Safari Web Inspector versus WebKit Web Inspector (pictured above)

The latest Safari 5.2 Update 3 (available to registered Safari developers) includes a Safari-specific Web Inspector enabled by default. You now have two web inspector’s to choose from: Safari’s, or WebKit’s. You can use the Develop menu to switch between the two.

Overall, there’s more consistency and integration in the Safari Web Inspector, instead of each tab feeling like it’s own separately designed tool. And page source view now opens in the Web Inspector automatically.

But, there are some odd issues with the integrated approach: For some reason the Styles panel loses the ability to quickly add a CSS selector, or toggle psuedo-classes such as :active, :hover, :visited. And though the Console is persistent along the bottom, I have yet to find the error count.

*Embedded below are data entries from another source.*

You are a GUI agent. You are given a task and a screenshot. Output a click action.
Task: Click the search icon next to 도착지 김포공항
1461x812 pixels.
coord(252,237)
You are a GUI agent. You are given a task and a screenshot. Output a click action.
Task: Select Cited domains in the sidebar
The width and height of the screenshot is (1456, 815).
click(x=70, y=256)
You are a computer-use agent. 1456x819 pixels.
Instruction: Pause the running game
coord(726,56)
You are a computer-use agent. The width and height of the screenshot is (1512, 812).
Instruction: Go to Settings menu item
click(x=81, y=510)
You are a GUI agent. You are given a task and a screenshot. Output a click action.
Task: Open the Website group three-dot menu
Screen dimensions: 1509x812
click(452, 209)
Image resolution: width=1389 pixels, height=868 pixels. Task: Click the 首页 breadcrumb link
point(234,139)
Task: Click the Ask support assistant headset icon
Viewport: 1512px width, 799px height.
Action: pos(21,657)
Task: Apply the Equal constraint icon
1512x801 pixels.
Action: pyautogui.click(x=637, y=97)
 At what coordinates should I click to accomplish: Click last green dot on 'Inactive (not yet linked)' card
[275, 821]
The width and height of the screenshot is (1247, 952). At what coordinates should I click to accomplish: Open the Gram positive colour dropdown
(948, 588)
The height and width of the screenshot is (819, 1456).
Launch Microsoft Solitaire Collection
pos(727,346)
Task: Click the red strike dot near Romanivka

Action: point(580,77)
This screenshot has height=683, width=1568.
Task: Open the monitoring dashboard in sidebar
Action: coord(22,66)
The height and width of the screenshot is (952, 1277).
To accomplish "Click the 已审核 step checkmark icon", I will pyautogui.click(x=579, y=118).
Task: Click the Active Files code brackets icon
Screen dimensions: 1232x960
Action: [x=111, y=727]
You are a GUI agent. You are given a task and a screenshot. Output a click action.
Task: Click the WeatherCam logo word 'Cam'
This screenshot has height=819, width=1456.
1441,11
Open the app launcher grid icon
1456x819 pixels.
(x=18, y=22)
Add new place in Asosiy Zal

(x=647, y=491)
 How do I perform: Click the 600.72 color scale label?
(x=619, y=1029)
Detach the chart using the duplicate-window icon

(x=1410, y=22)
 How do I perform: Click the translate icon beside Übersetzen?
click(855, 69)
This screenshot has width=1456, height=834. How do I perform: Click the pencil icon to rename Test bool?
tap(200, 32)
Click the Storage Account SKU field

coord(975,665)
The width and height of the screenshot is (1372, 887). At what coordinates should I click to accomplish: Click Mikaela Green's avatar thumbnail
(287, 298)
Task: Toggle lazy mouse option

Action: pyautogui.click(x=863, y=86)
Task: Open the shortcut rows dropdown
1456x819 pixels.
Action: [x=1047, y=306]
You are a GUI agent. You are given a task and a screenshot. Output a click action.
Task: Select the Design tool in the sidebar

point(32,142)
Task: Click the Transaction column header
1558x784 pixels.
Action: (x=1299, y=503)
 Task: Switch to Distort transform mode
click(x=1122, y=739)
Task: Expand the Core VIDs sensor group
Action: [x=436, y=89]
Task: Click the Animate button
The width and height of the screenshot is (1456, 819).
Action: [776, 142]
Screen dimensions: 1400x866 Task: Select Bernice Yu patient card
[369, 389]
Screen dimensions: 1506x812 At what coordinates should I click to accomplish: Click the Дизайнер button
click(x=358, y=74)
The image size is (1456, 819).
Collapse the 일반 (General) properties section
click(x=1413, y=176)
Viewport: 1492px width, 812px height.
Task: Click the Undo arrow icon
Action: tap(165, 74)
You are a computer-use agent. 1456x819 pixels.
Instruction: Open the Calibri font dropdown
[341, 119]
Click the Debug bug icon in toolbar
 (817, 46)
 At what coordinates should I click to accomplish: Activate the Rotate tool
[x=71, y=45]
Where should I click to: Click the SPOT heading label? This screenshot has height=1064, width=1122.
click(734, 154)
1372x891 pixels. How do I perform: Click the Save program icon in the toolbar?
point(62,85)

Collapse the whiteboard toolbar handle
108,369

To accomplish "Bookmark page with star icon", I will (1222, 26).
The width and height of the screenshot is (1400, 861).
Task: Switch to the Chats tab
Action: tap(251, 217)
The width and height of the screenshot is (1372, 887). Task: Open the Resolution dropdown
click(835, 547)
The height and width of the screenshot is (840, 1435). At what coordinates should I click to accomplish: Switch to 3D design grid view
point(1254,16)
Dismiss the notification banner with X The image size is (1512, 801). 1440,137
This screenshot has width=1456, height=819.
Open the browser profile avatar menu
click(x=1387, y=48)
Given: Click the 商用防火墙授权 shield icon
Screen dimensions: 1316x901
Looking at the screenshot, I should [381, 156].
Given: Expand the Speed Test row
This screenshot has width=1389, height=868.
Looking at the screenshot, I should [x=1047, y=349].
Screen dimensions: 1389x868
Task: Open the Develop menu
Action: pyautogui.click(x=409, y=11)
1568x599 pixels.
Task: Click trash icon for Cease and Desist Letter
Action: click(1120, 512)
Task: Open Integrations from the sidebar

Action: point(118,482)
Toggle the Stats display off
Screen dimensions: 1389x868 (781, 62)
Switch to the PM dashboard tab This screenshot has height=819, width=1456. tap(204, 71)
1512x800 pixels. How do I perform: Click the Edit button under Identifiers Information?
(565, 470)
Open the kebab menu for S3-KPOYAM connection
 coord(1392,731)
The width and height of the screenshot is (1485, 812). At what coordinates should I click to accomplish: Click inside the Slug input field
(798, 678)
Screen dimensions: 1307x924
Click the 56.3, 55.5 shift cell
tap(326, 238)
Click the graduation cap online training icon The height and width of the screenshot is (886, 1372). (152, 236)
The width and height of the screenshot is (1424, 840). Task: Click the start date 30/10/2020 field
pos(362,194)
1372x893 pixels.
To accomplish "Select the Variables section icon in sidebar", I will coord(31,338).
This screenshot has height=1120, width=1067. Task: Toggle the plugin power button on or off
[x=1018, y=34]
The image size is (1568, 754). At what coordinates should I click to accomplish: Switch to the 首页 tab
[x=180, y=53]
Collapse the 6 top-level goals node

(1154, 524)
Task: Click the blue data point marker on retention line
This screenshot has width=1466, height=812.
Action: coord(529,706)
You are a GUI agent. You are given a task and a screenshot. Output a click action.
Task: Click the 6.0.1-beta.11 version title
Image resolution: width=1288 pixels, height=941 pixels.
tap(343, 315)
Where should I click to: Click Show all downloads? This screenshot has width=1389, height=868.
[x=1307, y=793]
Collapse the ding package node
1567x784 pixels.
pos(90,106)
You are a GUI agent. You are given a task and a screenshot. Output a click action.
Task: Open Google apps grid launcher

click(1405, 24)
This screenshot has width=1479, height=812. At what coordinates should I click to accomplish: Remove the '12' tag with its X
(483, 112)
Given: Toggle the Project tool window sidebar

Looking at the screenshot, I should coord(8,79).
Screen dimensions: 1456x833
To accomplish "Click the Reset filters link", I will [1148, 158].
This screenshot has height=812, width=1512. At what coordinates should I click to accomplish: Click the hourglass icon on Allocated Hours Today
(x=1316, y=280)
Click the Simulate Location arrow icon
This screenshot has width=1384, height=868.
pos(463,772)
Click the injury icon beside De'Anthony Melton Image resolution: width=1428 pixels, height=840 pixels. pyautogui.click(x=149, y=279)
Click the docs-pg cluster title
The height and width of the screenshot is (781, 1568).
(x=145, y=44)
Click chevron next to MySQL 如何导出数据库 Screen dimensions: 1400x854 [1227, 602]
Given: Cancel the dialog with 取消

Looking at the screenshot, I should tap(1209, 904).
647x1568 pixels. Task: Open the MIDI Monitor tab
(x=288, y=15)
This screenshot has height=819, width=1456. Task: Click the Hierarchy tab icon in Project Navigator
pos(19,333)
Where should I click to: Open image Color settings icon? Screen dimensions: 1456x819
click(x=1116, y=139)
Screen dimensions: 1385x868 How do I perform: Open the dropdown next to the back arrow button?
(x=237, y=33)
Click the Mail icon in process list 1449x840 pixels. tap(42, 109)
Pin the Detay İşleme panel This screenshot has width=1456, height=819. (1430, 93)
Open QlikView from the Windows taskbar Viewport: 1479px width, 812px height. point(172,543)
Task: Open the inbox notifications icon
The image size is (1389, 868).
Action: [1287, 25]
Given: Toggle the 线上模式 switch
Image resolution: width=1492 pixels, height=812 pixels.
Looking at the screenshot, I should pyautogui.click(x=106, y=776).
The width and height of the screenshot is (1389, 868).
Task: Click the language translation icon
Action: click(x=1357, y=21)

Network and Timeline are combined into a tab called Instruments, but the Network timeline loses any at-a-glance information, instead requiring you to hover the element or point in time and wait for a tooltip.

Unlike the WebKit Web Inspector, there are no settings available. You can still choose to have the Safari Web Inspector in its own window, but you cannot dock it right as you can in the latest Google Chrome Canary, or turn on emulatation of touch events.

Overall, this update has enough quirks to keep me away from it for now.

I first wrote about Safari’s Web Inspector three years ago. At the time, it felt out of place for a web developer familiar with writing code in monospaced text editors. To be fair, it’s been improved dramatically since then.

But the same mentality persists: that the developers that make Safari don’t live in a web developer world. Each tab as it’s own tool makes a lot of sense in the current WebKit Web Inspector, and fits most use cases. For example, I am not usually inspecting resources and response headers at the same time I’m debugging HTML and CSS. But when I’m using the Network tab, I might be interested in jumping in and out of resources and their response headers.

As always, change takes some getting used to. Only time will tell if these changes are here to stay.